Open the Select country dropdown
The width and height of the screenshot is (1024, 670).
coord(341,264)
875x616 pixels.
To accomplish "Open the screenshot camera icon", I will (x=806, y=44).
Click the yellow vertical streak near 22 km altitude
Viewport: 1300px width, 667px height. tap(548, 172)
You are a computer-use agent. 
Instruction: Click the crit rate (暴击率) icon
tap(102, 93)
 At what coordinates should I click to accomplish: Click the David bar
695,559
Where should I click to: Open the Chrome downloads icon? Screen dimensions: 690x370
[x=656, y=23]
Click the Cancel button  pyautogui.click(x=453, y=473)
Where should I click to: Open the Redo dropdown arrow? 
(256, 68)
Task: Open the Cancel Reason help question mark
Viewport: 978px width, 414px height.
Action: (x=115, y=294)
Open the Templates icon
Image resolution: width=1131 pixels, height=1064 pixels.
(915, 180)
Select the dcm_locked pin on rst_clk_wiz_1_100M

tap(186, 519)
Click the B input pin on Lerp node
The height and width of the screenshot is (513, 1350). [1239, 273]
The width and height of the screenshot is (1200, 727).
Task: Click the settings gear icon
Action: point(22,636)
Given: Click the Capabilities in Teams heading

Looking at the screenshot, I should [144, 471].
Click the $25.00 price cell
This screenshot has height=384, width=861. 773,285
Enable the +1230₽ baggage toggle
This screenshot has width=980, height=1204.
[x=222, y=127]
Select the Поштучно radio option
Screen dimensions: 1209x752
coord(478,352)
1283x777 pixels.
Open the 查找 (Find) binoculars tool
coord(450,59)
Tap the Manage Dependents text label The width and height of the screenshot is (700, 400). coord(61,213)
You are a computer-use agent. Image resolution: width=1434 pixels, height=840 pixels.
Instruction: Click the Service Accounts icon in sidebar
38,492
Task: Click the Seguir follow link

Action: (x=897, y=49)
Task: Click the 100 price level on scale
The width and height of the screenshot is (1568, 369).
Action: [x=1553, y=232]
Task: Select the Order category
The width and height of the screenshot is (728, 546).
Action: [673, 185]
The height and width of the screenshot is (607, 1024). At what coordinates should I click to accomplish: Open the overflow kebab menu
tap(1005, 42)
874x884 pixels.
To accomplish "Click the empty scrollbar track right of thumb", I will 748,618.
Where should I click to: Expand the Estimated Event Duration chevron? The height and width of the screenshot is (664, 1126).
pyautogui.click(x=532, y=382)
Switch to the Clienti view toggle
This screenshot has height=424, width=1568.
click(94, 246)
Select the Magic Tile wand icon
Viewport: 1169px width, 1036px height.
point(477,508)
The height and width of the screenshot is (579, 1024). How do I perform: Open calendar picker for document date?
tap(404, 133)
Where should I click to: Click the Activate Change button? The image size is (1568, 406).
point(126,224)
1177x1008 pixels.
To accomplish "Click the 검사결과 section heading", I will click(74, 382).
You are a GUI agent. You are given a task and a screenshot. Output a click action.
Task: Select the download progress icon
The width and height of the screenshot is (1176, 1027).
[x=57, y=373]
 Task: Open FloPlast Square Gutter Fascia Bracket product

□ □ □ □

### TO BE DONE:
Count how many lines in the rows above contain the string "coordinates", matching case exactly, and reply with only the number.

### EXERCISE RESULT:
2